How to complete this task:
From the records that follow, return exactly the lines beginning at the one that contains "Open the A4 page size dropdown" and ending at the one that contains "The width and", pictures left out.

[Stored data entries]
·····

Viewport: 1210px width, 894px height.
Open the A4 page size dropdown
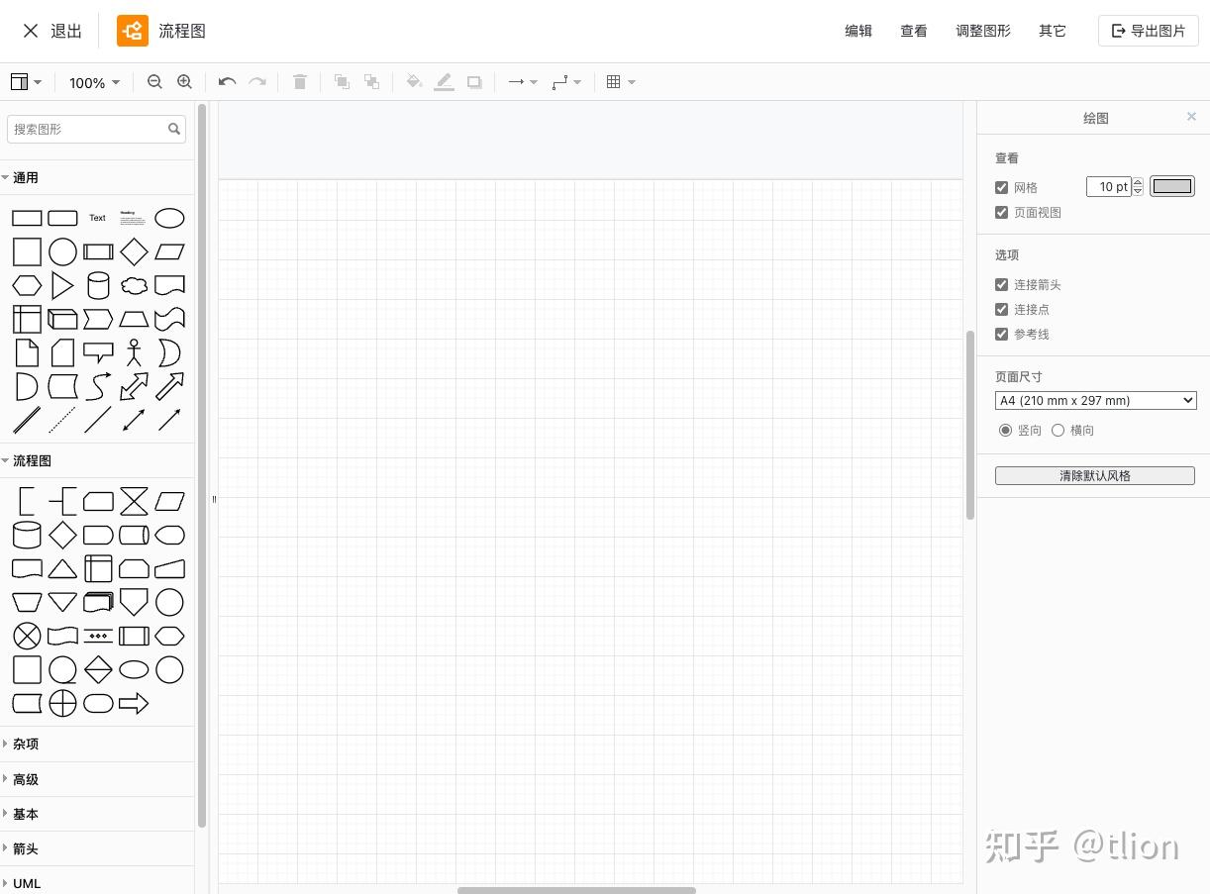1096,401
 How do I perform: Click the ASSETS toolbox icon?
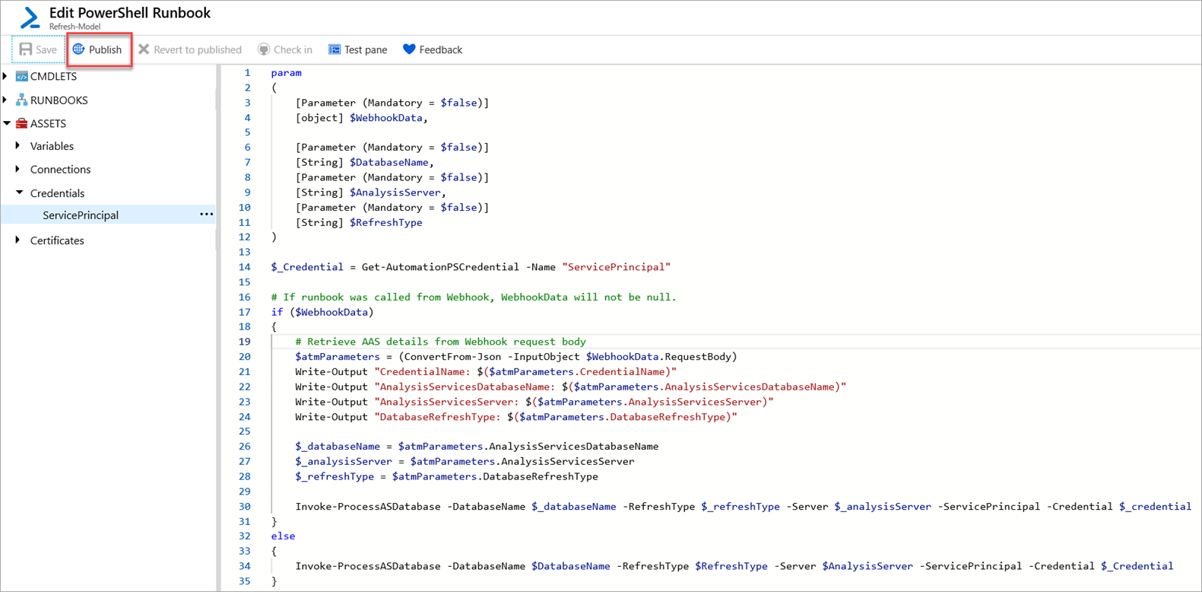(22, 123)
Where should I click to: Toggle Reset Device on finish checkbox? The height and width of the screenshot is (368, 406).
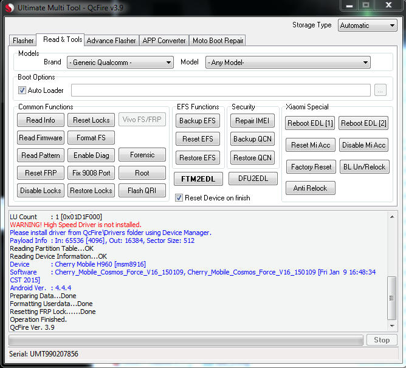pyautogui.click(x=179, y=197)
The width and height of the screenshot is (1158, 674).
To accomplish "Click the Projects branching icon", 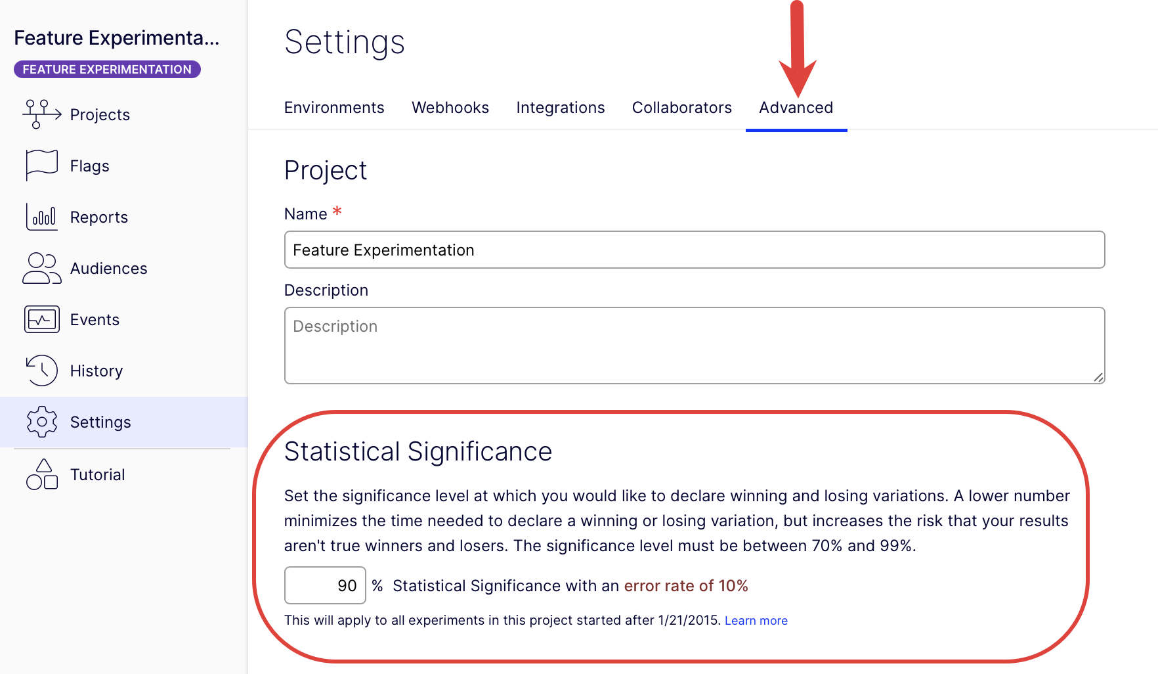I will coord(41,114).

·····

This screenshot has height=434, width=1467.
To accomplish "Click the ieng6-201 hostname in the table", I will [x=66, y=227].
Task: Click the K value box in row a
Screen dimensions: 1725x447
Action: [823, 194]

·····

Reply:
Open the A4 page size dropdown
1096,401
 How do I perform: Click the ASSETS toolbox icon?
(22, 123)
Where should I click to: Toggle Reset Device on finish checkbox? The height and width of the screenshot is (368, 406).
pyautogui.click(x=179, y=197)
The width and height of the screenshot is (1158, 674).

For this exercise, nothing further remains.